Blake Lively Praises Taylor Swift and Beyoncé for Modeling the Way and “Aligning Rather Than Dividing”

Taylor Swift and Beyonce.

Taylor Swift and Beyoncé are closing 2023 as the No. 1 highest-grossing tour ever by a female (that would be Swift’s Eras Tour, which is still ongoing and has amassed $780 million thus far) and the No. 2 highest-grossing tour ever by a female (Beyoncé’s Renaissance World Tour, which netted $579.8 million). Beyoncé showed up in L.A. in October for the premiere of Swift’s concert film Taylor Swift: The Eras Tour; Swift returned the favor, joining Beyoncé in London this past week for the premiere of her own concert film, Renaissance: A Film By Beyoncé. The two women didn’t have to say a single word, but their presence spoke volumes: this isn’t a competition. One woman’s success is all women’s success.

(Image credit: Getty Images)

Swift’s close friend Blake Lively was also at Renaissance’s London premiere and praised both women for “aligning rather than dividing”; Lively wrote on Instagram yesterday “When I grew up, women were always pit against one another. It took me until adulthood to see that the instinct for women to lift each other up to their highest potential is the norm not the exception. Most of my best friends are women who would’ve been packaged to me as threats or competition. It’s our job to show younger generations the power in aligning rather than dividing.”

She then joked, “All this to say, @beyonce and @taylorswift neither of you have to be threatened by my pop stardom. There’s space for us all.” She then praised Beyoncé, calling Renaissance “even better than you can imagine.” 

(Image credit: Getty Images)
(Image credit: Getty Images)
(Image credit: Getty Images)

Lest we forget, Swift and Beyoncé go all the way back to 2009, when Swift’s acceptance speech for Best Female Video for “You Belong With Me” was interrupted by Kanye West, who declared that Beyoncé’s “Single Ladies (Put a Ring on It)” was “one of the best videos of all time.” Both women were left in tears after the incident, former MTV chief Van Toffler told The Hollywood Reporter in 2017, and later on during the awards show, when Beyoncé herself won Best Video of the Year, she invited Swift onstage to “have her moment” and finish the interrupted speech.

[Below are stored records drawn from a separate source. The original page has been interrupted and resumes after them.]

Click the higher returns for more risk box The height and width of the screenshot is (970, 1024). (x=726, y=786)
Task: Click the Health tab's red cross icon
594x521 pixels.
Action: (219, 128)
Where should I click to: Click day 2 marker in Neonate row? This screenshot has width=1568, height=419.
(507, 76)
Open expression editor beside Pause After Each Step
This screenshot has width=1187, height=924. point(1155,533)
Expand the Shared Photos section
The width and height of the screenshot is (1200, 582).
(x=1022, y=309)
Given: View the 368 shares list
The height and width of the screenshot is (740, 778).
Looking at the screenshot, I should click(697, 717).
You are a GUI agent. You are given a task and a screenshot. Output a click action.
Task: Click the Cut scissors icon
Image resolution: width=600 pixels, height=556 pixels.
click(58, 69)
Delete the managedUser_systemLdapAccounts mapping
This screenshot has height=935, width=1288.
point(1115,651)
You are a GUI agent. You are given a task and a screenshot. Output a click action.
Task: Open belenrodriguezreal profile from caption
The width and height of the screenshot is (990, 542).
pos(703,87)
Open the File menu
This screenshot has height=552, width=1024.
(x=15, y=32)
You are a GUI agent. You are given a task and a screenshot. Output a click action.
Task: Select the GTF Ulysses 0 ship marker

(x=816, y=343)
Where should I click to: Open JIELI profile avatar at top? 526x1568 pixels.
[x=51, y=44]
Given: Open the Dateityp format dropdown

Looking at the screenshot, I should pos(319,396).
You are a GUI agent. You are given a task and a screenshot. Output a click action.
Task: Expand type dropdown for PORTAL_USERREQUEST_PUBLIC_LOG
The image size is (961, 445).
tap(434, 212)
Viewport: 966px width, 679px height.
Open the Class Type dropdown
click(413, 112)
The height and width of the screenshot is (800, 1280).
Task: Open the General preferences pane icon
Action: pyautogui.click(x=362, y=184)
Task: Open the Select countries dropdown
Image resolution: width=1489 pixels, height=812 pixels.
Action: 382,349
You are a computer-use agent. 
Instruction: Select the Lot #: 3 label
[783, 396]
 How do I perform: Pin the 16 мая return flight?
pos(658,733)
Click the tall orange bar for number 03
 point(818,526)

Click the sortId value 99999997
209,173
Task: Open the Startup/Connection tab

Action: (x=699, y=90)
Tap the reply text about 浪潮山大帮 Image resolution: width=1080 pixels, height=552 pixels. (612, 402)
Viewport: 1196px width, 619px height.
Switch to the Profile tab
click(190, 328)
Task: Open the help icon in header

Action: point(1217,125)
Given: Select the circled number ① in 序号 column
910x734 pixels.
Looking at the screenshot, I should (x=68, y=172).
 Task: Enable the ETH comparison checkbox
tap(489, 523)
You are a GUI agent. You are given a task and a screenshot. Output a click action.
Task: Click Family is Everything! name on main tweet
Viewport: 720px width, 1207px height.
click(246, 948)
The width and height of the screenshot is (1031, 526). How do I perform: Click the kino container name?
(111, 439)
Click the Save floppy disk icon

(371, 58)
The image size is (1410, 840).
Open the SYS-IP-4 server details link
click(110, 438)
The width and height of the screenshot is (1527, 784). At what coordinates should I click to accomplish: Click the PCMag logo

(Image credit: Getty Images)

Flash forward to 2023: “I’m so glad I’ll never know what my life would’ve been like without @beyonce’s influence,” Swift wrote alongside an image of the two sitting together in a theater and eating popcorn. “The way she’s taught me and every artist out here to break rules and defy industry norms. Her generosity of spirit. Her resilience and versatility. She’s been a guiding light throughout my career and the fact that she showed up tonight [to her concert film premiere] was like an actual fairytale.”

Beyond Swift and Beyoncé showing us how to sell out a concert tour, there’s a far more important lesson to be learned by these two icons—when one woman wins, every woman wins, a lesson far more important than any tour, impressive as it may be.